Japan's Takata Corp., facing bankruptcy over the biggest recall in automotive history, would stop making air-bag inflators when the global recall is completed, under a plan its steering committee and other major players are considering, sources told Reuters on Friday.
Designated financial sponsor Key Safety Systems Inc. would replace Takata's top brass on an interim basis under the plan, said the sources, one with direct knowledge of talks to restructure the company and one briefed on the talks.
Both spoke on condition of anonymity as the plans remain private.
The plan being considered by Takata's steering committee and KSS to resolve Takata's financial woes would have Takata air bags and seatbelts rebranded as KSS products after the car-parts maker emerges from a bankruptcy meant to erase billions in liabilities.

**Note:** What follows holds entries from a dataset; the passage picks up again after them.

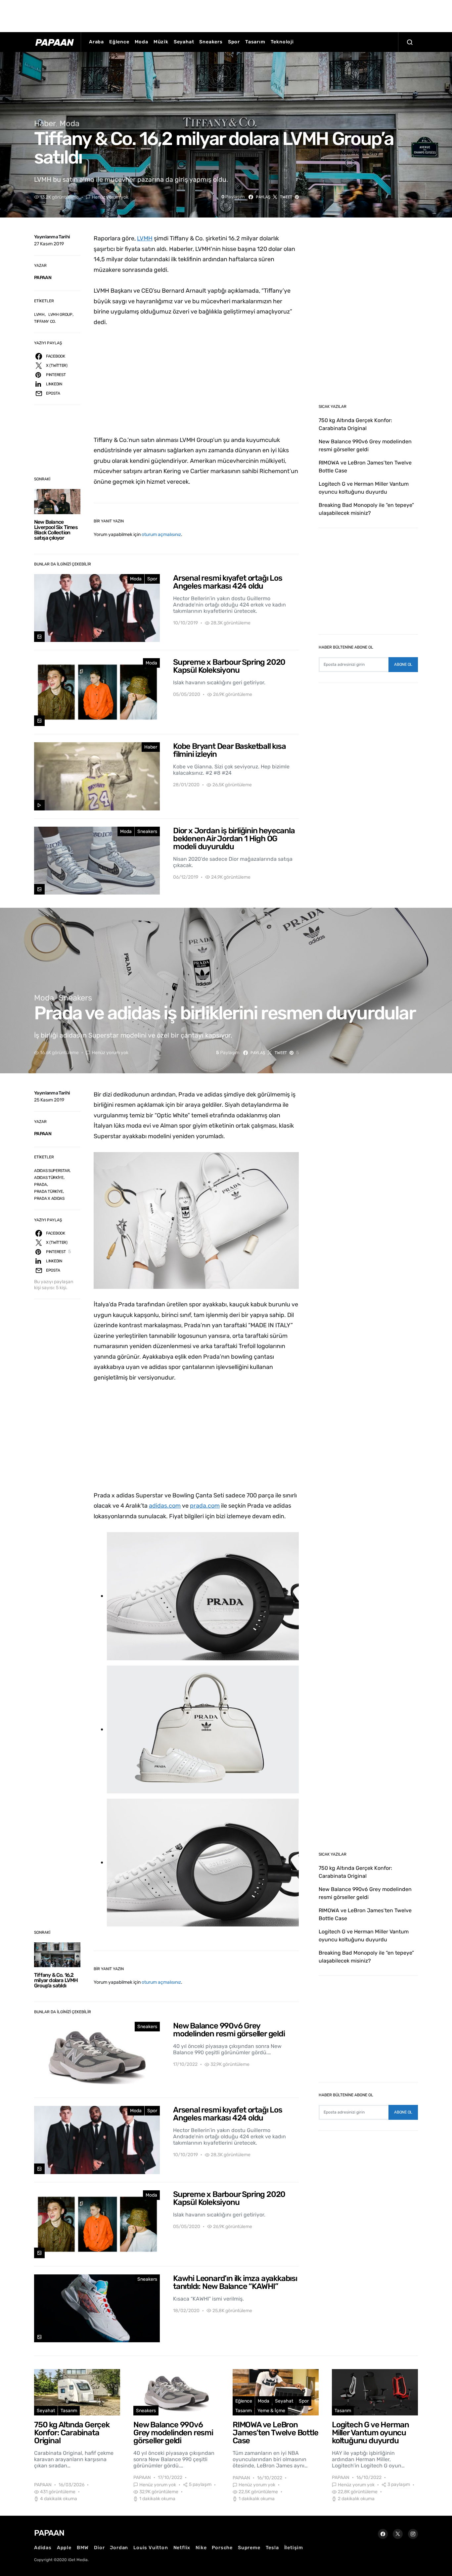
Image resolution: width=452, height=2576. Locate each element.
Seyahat (184, 42)
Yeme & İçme (271, 2410)
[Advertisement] (226, 15)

If the plans are approved by Takata's board, the company will include them in its bankruptcy filings with U.S. and Japanese courts as early as next week to help it cope with the liabilities stemming from its defective air-bag inflators, sources say.
Takata declined to comment in the plans.
The plan, which involves Michigan-based KSS, owned by Chinese supplier Ningbo Joyson Electronic Corp., is critical for resolving the massive recall of air-bag inflators blamed for at least 16 deaths globally when their inflators exploded, spewing shrapnel into the passenger areas.